#9 - La primera sesión
Contexto. Mes de marzo, un lunes por la noche. La iglesia, que no parece una iglesia sino más bien un salón de actos clandestino, está vacía, salvo por un pequeño grupo de mujeres de entre cuarenta y sesenta años. Hay una luz encendida cerca del altar y estas personas, colocadas en semicírculo alrededor del director, que lleva una guitarra colgada al cuello.
Sabiendo que no hablo una palabra de su idioma¹, me pregunto si, después de todo, fue buena idea: venir a cantar sin conocer a nadie. Pero es demasiado tarde; me ve y me hace señas para que me una a ellos. Aunque me hace el favor de hablar en castellano, la mayoría de sus palabras se pierden en su bigote, así que no sé en qué consiste el primer ejercicio. Todos se ponen a charlar, y tratan de hacerme hablar también.
Pues me equivoqué. Pensar que estaba lista para volver a la vida fue un error. El primero. Desde fuera, quizá parecía que funcionaba con normalidad — caminaba, dormía, hablaba — pero por dentro solo había una pantalla en blanco con las palabras «sin señal» escritas en letra minúscula.
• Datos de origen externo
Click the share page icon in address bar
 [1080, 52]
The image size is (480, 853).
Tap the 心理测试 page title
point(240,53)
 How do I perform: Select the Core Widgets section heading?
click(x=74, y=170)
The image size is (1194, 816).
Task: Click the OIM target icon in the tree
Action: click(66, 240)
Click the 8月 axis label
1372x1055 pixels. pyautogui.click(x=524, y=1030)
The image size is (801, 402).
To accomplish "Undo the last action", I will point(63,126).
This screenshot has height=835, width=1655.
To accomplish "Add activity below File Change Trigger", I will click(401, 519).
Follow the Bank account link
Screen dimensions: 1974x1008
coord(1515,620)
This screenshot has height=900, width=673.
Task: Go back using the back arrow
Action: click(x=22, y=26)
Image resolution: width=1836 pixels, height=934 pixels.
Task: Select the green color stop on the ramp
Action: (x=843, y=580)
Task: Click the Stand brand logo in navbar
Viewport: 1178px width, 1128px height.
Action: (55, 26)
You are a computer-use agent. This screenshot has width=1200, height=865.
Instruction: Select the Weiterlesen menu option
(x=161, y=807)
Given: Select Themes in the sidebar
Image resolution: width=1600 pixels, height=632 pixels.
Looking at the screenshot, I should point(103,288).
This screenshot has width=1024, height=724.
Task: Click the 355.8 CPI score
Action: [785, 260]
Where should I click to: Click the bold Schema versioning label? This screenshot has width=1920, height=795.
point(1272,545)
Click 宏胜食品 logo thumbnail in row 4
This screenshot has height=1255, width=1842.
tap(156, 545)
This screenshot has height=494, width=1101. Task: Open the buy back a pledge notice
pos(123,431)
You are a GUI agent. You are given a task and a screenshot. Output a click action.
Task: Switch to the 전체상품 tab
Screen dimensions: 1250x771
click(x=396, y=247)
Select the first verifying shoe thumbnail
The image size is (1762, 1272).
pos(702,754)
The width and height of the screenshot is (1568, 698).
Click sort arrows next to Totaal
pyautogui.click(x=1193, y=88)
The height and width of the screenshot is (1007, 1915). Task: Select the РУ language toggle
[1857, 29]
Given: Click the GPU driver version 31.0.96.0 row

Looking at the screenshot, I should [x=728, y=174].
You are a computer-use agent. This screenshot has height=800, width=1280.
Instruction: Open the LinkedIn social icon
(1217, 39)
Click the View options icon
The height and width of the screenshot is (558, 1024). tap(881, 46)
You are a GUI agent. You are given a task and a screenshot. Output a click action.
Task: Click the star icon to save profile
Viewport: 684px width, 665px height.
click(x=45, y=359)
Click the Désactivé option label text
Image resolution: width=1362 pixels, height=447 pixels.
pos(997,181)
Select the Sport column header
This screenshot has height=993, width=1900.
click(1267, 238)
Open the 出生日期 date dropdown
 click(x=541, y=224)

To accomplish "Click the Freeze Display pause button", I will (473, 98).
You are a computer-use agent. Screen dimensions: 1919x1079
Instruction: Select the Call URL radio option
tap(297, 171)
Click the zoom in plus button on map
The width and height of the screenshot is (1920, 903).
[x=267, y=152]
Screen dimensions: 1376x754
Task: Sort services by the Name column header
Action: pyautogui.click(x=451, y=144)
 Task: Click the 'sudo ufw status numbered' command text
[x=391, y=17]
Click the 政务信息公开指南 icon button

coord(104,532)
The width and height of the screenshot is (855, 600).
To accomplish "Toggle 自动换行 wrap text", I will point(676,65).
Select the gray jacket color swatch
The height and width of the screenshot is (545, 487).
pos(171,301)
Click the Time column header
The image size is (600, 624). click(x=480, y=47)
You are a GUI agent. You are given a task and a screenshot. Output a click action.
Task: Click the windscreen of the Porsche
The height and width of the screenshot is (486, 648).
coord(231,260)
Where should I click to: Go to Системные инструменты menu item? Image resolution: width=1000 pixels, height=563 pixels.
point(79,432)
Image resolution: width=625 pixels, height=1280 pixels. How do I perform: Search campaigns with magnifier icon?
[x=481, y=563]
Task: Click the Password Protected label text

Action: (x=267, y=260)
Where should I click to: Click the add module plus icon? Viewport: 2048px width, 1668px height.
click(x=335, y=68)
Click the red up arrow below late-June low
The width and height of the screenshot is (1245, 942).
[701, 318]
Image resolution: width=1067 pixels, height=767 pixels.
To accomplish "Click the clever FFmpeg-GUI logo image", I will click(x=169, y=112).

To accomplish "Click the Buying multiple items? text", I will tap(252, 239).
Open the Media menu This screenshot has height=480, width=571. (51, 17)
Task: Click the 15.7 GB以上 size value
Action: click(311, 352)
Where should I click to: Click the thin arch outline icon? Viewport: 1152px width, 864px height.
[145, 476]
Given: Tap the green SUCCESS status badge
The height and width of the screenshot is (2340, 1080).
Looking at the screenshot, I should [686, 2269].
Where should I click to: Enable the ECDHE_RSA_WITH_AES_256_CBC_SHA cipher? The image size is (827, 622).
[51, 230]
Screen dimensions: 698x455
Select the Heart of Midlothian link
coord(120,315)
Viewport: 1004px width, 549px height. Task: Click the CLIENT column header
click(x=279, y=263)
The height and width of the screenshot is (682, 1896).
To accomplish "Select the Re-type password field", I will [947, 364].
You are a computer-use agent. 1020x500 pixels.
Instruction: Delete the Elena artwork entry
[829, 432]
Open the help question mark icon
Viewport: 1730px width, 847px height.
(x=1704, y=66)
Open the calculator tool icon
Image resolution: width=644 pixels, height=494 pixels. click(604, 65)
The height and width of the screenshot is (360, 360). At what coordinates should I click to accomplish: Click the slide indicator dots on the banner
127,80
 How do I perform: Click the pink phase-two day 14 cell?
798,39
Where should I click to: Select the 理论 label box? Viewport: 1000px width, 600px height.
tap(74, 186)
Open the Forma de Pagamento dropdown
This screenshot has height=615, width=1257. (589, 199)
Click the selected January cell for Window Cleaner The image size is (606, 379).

Incluso mis labios se habían acostumbrado a responder por sí solos.
Pero un mes antes había habido un concierto en una iglesia y había escuchado música como nunca antes. Mucha alegría, contratiempos, chasquidos de dedos. Daba ganas de ponerse de pie. Para hacer qué, aún no estaba segura exactamente, pero, por un momento, me recordó quién era. Así que al salir de la iglesia abordé a una corista y le pregunté cómo podía apuntarme.
«Es un coro de música Gospel. Es fácil: el próximo lunes, en el mismo sitio. Ven a las ocho y lo verás».
Pero el lunes siguiente, allí estaba, rodeada de esos salvajes que me cogían por los hombros sonriendo o intentaban hacerme bailar como un vaquero. Imité a los animales de la selva, hice playback con himnos catalanes y triunfé como egipcia con una canción dedicada a Moisés. Sí, era mi primera sesión y la sobreviví gracias a mi firme intención de no volver nunca más. Ese fue mi segundo error.
El verano pasó, con toda la pasión, el drama y la aventura que eso implica. Hubo viajes, proyectos, avances y noches en vela, felices, hasta que una ruptura lo puso todo en duda y me devolvió, sin piedad, al punto de partida. De paso, saludé a la Depresión como a una vieja amiga. «Bienvenida a casa», me dijo. Así que volví a vagar por las calles, sin rumbo; como no tenía trabajo, me tomé mi tiempo. Hojeé libros en los bancos, hablé con ancianos sin nietos, volví a visitar los mercados de flores y me perdí entre puestos de fruta repletos.
Unos meses después, mientras subía por la gran avenida que lleva a mi casa, pensativa, observaba cómo bailaban los árboles. Había mucho viento. El semáforo se puso en rojo, esperé. A mi derecha, pegada a un poste, una hoja de papel. «¿Quieres cantar Gospel?», decía. Me reí, mirando a derecha e izquierda, como si alguien me hubiera gastado una broma y estuviera observándome. Estaba segura de saber de qué coro se trataba.
Arranqué unos de los papelitos y me di la vuelta. Necesitaba sentarme un momento.
Una década entera, entonces. Diez años luchando contra las recaídas, la ansiedad, la depresión; una terapia, una mudanza, un cambio de carrera, para encontrarme aquí, dos mil kilómetros más tarde, libre, al sol, en un banco pegajoso comiendo fresas.
«Oh, happy day...» ² Empecé a tararear.
Creo que me ha pasado algo malo en la vida, pensé. Pero eso ya se acabó.
Era tan bonito que, con lágrimas en los ojos, casi me eché a reír. Marqué el número. «Lunes, a las ocho, en la iglesia de...», me dijeron, y sonreí. Ya sabía qué esperar. —
¹: El catalán, lengua romance hablada principalmente en Cataluña, las Islas Baleares, la Comunidad Valenciana, los Pirineos Orientales franceses y Andorra, donde es la lengua oficial.
²: Oh happy day, The Edward Hawkins singers, 1968.